**AIM OF THE EXERCISE:**
Restate the entries below verbatim.

**DATASET ENTRIES:**
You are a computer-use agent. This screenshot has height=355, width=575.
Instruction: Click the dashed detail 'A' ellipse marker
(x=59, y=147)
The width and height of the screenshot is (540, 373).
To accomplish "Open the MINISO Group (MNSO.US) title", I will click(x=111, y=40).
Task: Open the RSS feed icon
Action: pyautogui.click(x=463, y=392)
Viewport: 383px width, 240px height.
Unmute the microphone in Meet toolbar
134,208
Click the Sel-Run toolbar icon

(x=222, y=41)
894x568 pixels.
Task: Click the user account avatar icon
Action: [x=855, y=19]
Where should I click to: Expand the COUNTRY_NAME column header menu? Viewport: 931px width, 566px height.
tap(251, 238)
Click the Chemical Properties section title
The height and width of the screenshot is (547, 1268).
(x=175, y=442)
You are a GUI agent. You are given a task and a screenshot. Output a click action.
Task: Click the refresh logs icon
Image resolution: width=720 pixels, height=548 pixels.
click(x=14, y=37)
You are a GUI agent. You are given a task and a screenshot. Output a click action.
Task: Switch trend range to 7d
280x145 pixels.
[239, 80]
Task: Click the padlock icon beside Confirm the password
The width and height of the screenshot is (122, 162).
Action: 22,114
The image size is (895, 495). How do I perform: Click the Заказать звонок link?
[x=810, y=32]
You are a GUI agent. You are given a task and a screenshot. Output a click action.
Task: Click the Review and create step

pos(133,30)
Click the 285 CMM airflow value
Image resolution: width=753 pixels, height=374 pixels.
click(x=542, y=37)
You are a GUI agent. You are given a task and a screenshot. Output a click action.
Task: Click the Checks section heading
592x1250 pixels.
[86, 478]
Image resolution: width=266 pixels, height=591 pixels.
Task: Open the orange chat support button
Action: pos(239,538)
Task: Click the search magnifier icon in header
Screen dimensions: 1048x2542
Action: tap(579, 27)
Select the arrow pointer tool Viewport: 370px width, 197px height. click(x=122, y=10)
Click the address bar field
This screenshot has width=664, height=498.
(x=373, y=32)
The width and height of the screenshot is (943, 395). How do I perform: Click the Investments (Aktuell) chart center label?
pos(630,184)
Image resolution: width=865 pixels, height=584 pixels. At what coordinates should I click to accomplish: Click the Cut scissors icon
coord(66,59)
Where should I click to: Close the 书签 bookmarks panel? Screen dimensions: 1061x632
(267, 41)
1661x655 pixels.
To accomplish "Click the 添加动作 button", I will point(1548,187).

**ANSWER:**
You are a computer-use agent. This screenshot has height=355, width=575.
Instruction: Click the dashed detail 'A' ellipse marker
(x=59, y=147)
The width and height of the screenshot is (540, 373).
To accomplish "Open the MINISO Group (MNSO.US) title", I will click(x=111, y=40).
Task: Open the RSS feed icon
Action: pyautogui.click(x=463, y=392)
Viewport: 383px width, 240px height.
Unmute the microphone in Meet toolbar
134,208
Click the Sel-Run toolbar icon

(x=222, y=41)
894x568 pixels.
Task: Click the user account avatar icon
Action: [x=855, y=19]
Where should I click to: Expand the COUNTRY_NAME column header menu? Viewport: 931px width, 566px height.
tap(251, 238)
Click the Chemical Properties section title
The height and width of the screenshot is (547, 1268).
(x=175, y=442)
You are a GUI agent. You are given a task and a screenshot. Output a click action.
Task: Click the refresh logs icon
Image resolution: width=720 pixels, height=548 pixels.
click(x=14, y=37)
You are a GUI agent. You are given a task and a screenshot. Output a click action.
Task: Switch trend range to 7d
280x145 pixels.
[239, 80]
Task: Click the padlock icon beside Confirm the password
The width and height of the screenshot is (122, 162).
Action: 22,114
The image size is (895, 495). How do I perform: Click the Заказать звонок link?
[x=810, y=32]
You are a GUI agent. You are given a task and a screenshot. Output a click action.
Task: Click the Review and create step

pos(133,30)
Click the 285 CMM airflow value
Image resolution: width=753 pixels, height=374 pixels.
click(x=542, y=37)
You are a GUI agent. You are given a task and a screenshot. Output a click action.
Task: Click the Checks section heading
592x1250 pixels.
[86, 478]
Image resolution: width=266 pixels, height=591 pixels.
Task: Open the orange chat support button
Action: pos(239,538)
Task: Click the search magnifier icon in header
Screen dimensions: 1048x2542
Action: tap(579, 27)
Select the arrow pointer tool Viewport: 370px width, 197px height. click(x=122, y=10)
Click the address bar field
This screenshot has width=664, height=498.
(x=373, y=32)
The width and height of the screenshot is (943, 395). How do I perform: Click the Investments (Aktuell) chart center label?
pos(630,184)
Image resolution: width=865 pixels, height=584 pixels. At what coordinates should I click to accomplish: Click the Cut scissors icon
coord(66,59)
Where should I click to: Close the 书签 bookmarks panel? Screen dimensions: 1061x632
(267, 41)
1661x655 pixels.
To accomplish "Click the 添加动作 button", I will point(1548,187).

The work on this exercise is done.